SUPPLIED TEXT ->
Homework 4: Sentiment Analysis - Task 2
----

Names 
----
Names: Kaan Tural, Arinjay Singh

Task 2: Train a Naive Bayes Model (30 points)
----

Using `nltk`'s `NaiveBayesClassifier` class, train a Naive Bayes classifier using a Bag of Words as features.
https://www.nltk.org/_modules/nltk/classify/naivebayes.html 

Naive Bayes classifiers use Bayes’ theorem for predictions. Naive Bayes can be a good baseline for NLP applications in particular. You can use it as a baseline for your project!

In [6]:
# our utility functions
# RESTART your jupyter notebook kernel if you make changes to this file
import sentiment_utils as sutils

# nltk for Naive Bayes and metrics
import nltk
import nltk.classify.util
from nltk.metrics.scores import (precision, recall, f_measure, accuracy)
from nltk.classify import NaiveBayesClassifier

# some potentially helpful data structures from collections
from collections import defaultdict, Counter

# so that we can make plots
import matplotlib.pyplot as plt
# if you want to use seaborn to make plots
import seaborn as sns

[nltk_data] Downloading package punkt to /Users/turalk/nltk_data...
[nltk_data]   Package punkt is already up-to-date!


In [4]:
# define constants for the files we are using
TRAIN_FILE = "movie_reviews_train.txt"
DEV_FILE = "movie_reviews_dev.txt"

In [9]:
# load in your data and make sure you understand the format
# Do not print out too much so as to impede readability of your notebook
train_tups = sutils.generate_tuples_from_file(TRAIN_FILE)
dev_tups = sutils.generate_tuples_from_file(DEV_FILE)

In [11]:
# set up a sentiment classifier using NLTK's NaiveBayesClassifier and 
# a bag of words as features
# take a look at the function in lecture notebook 7 (feel free to copy + paste that function)
# the nltk classifier expects a dictionary of features as input where the key is the feature name
# and the value is the feature value

# need to return a dict to work with the NLTK classifier
# Possible problem for students: evaluate the difference 
# between using binarized features and using counts (non binarized features)

def word_feats(words, binary=True):
    """
    Generate a dictionary of word features for input to NLTK's NaiveBayesClassifier.

RECORDED DATA ->
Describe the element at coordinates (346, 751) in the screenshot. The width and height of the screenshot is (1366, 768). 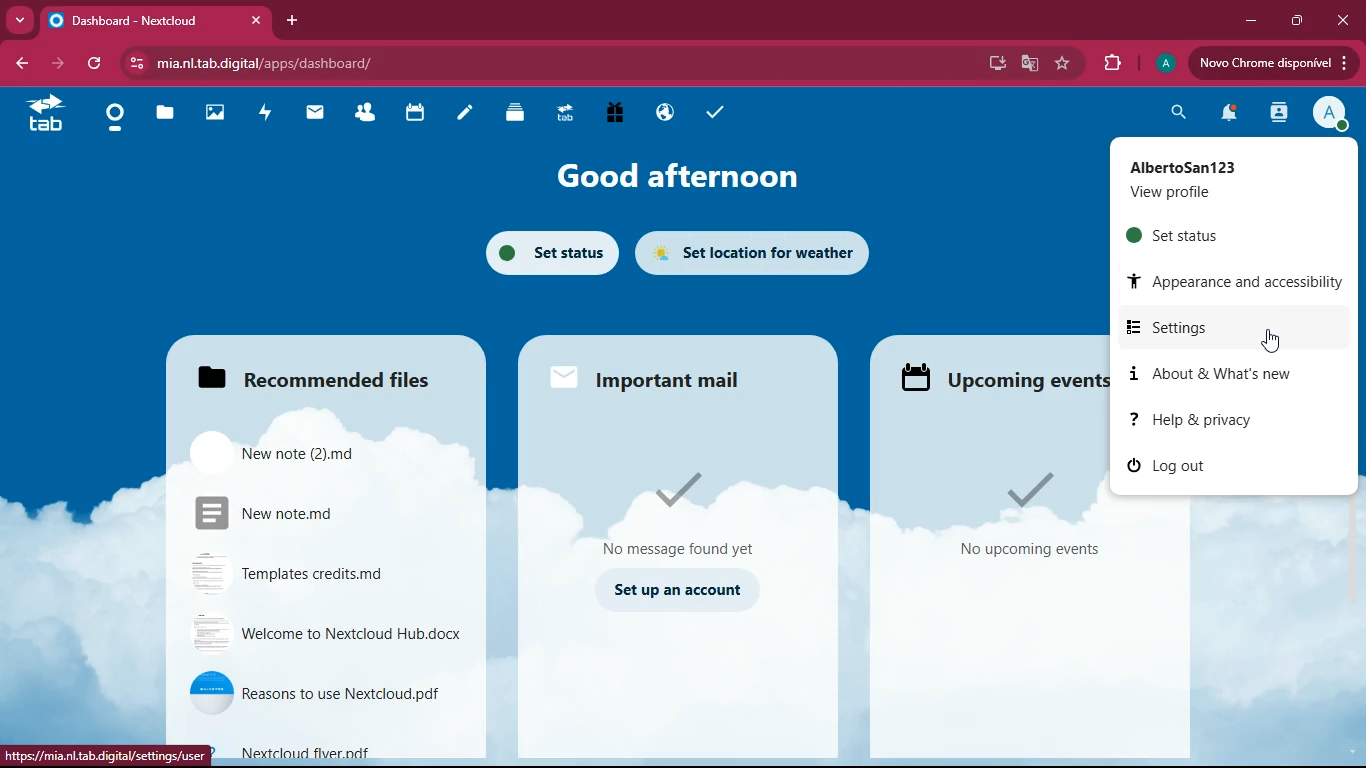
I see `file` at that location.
* * *
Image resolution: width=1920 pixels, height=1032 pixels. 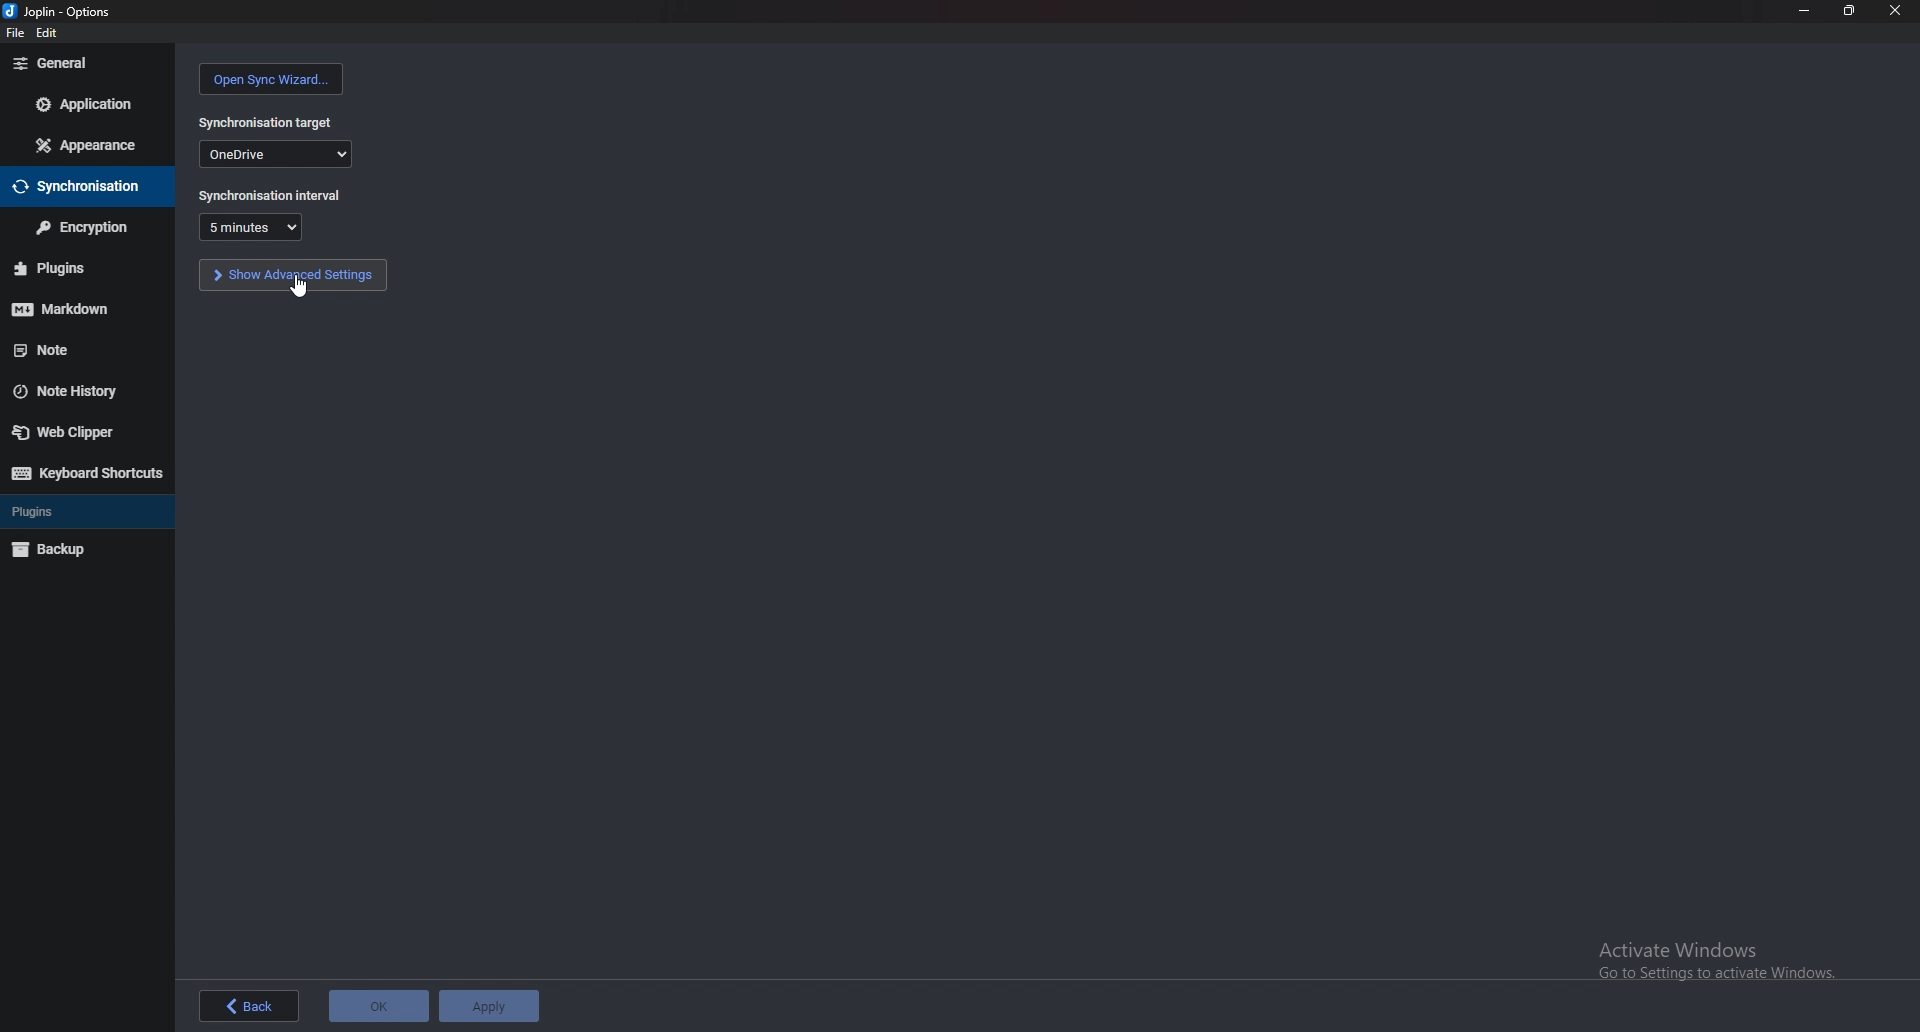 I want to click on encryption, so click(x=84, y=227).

DIRECTION ->
From the Naive Bayes homework notebook above, reproduce word for word the stretch that opens with the words containing "# the nltk classifier" and closes with "(non binarized features)".

RESULT OF THE TASK ->
# the nltk classifier expects a dictionary of features as input where the key is the feature name
# and the value is the feature value

# need to return a dict to work with the NLTK classifier
# Possible problem for students: evaluate the difference 
# between using binarized features and using counts (non binarized features)